It’s still early days but a recently released four-year strategy spells a feasible plan to rectify some of the underlying defects. A streetwise Kayangwe has all it takes to get the secretariat well run but only time can tell.
Away from the politics and boardroom, the odd-shaped ball has done its rounds starting with the Uganda Cup last October. After a season of unprecedented delight in sweeping all the domestic titles, Stanbic Pirates now had it all to defend and started by getting to the Uganda Cup final which they unfortunately lost 21-14 despite being 14-3 up at some stage. For Kobs, it was the best way to bounce back after a couple of years without a 15s trophy to make it six Uganda Cups in their trophy cabinet.

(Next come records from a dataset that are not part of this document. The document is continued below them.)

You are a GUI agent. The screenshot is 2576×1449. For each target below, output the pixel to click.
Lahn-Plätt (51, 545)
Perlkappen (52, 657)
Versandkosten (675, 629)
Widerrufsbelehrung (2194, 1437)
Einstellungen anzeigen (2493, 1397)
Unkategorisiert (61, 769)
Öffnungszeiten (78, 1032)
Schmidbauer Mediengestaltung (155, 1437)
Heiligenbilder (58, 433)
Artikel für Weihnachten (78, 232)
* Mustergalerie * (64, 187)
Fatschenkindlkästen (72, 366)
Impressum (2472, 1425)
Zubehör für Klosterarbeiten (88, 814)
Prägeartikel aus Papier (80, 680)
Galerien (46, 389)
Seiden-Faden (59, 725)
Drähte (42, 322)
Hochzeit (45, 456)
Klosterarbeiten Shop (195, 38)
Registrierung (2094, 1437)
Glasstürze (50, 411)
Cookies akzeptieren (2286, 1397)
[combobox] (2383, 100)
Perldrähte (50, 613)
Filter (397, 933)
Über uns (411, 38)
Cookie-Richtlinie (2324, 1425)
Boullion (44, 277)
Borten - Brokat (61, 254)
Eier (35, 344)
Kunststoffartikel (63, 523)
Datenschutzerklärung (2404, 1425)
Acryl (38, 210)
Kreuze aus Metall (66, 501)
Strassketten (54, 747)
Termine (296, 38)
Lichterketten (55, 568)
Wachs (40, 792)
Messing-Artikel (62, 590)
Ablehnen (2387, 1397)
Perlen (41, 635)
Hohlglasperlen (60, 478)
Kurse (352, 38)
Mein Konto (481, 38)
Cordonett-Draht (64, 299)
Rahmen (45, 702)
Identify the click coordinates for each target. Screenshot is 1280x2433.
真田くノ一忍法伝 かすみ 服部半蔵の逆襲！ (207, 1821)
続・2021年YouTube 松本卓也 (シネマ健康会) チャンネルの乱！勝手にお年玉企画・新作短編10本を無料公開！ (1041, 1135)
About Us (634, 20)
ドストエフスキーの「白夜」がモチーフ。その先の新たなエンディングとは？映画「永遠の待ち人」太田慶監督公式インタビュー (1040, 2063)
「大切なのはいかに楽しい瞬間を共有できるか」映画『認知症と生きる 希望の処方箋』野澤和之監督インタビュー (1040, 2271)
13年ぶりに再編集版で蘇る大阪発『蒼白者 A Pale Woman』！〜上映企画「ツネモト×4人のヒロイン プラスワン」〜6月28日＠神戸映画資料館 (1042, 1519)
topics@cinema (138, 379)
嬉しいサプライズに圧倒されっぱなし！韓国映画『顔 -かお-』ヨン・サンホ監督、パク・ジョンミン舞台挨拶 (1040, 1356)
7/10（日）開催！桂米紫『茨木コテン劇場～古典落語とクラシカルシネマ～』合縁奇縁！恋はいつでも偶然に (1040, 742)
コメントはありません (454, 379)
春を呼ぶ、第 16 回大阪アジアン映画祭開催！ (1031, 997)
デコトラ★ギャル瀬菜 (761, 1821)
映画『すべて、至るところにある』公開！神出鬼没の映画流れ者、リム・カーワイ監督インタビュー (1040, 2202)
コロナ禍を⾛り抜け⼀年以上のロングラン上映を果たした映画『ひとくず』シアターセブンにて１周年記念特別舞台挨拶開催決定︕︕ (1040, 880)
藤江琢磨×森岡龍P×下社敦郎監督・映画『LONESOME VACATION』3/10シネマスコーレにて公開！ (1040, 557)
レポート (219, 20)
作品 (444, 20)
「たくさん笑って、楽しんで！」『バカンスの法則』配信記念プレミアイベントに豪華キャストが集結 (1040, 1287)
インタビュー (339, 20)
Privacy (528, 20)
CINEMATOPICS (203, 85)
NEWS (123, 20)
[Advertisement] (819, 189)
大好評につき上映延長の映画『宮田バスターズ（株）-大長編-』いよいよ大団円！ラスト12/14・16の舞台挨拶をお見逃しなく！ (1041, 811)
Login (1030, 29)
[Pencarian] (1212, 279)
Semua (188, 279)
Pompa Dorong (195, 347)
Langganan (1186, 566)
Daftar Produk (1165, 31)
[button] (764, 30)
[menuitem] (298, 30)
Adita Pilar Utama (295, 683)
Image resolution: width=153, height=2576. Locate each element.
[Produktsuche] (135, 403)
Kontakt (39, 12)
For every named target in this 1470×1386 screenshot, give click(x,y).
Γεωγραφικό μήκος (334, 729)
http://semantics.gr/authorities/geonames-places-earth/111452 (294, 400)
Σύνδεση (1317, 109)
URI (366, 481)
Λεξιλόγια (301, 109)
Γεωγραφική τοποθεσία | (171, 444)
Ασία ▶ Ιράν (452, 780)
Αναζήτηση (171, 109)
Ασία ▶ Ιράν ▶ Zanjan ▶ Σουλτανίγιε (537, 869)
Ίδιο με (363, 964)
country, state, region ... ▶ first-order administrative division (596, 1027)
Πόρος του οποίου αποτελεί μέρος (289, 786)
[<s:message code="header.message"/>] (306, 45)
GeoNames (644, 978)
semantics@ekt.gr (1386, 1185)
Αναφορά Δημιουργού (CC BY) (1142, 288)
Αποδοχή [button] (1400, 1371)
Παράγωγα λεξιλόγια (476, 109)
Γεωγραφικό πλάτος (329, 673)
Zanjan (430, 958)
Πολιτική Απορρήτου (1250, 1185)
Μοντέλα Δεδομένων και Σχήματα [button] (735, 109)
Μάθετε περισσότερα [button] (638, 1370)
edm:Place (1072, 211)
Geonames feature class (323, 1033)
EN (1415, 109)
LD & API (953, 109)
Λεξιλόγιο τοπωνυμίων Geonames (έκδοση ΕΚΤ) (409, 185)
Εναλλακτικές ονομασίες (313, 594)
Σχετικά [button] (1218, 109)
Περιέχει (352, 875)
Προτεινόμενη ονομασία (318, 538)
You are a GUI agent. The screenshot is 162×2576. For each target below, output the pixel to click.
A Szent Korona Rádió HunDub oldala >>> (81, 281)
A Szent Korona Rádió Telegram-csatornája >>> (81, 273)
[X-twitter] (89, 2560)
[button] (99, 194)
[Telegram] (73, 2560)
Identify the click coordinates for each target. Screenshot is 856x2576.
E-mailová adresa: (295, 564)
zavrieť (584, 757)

Going into the Nile Special Rugby Premiership, Kobs, Hima Heathens and Pirates were front runners but the latter fell off the crusade early on only to have a major say in where the Holy Grail was to end up. Heathens, on the other side were desperate to show up, they had finished fifth the previous campaign, their worst finish in the history of the league.
As Kobs only had one job, win the last three games of the campaign to emerge champions, Pirates were never on the same script. They showed up to spoil the party with a resounding 30-14 win to put Heathens in the driver’s seat and forthwith sealed a strong campaign with a record 14th title.
With both the 15s tourneys done, it was time to turn to shortest version of the game in shape of Sevens Rugby. Hungry and angry for missing out on the league, Kobs showed intent from onset. They led standings throughout the campaign. It was theirs to lose although Pirates pushed them all the way. In the end , they managed their fourth Sevens title in five years. Pius Ogena, Joseph Aredo and Adrian Kasito were outstanding.
Below par Rugby Cranes
On the international scene, The Victoria Cup replaced the defunct Gold Cup. It meant Uganda was to play Zambia, Zimbabwe and Kenya on home and away basis. After three months of competing, Uganda settled for third place behind Kenya and Zimbabwe.
The period also saw Asuman Mugerwa named the new Cranes captain with Justin Kimono, his assistant. The annual Elgon Cup stayed put in Kenya for the umpteenth time and at the end of the day there was no silverware to celebrate let alone a few wins and the promotion of new faces to national team fold.
The Sevens national side was chasing a three-peat at the Africa Men’s Sevens having won it in 2016 and 2017. It did not go as planned with Uganda finishing third, behind Kenya and Zimbabwe, to earn a third successive shot World Series qualification in Hong Kong.
Tough qualification campaign
The series qualifiers proved a hard nut to crack with Uganda failing to progress from pool which also had Germany, Chile and Cook Islands. From Hong Kong, The Safari Sevens were up next where Tolbert Onyango’s men made it to the Challenge Trophy Final to lose 29-12 to South African side Western Province. Schools rugby had St. Mary’s College Kisubi ran rings by claiming the 15s and 7s competition, they could have completed a treble had it not been for Hana Mixed to snap the Kratos Schools Cup.
Ladies rugby hit a milestone with a return to the global stage in Hong Kong after a decade.
It was as a result of making it to Africa Cup final which Kenya won 29-7. The second place finish was enough to book them a ticket to Hong Kong where they were out of their depth. The ladies test side was also revived after a five year void. Edgar Lemerigar and Leon Lubambula put together a side that lost the Elgon Cup 79-18 on aggregate. A fortnight later they left for South Africa to partake in the Regional Rugby World Cup 2021 qualification process. It was a rude awakening with losses to Kenya, South Africa and Madagascar. 2020 offers the ladies more ground for revival and stakeholders must push for the best of the ladies’ game.
Next year poses a lot of questions but one stand out. The expansion of the 2020 Rugby Africa Cup (RAC) and the creation of a new a Rugby 7s schedule, dubbed the ‘New Challenger Series’ which will have Uganda and 12 other sides compete in three legs, makes 2020 an action packed year with many national side assignments for both the sevens and 15s.
The big question however remains, with all the lined up engagements, how Uganda will cope with its narrow player base?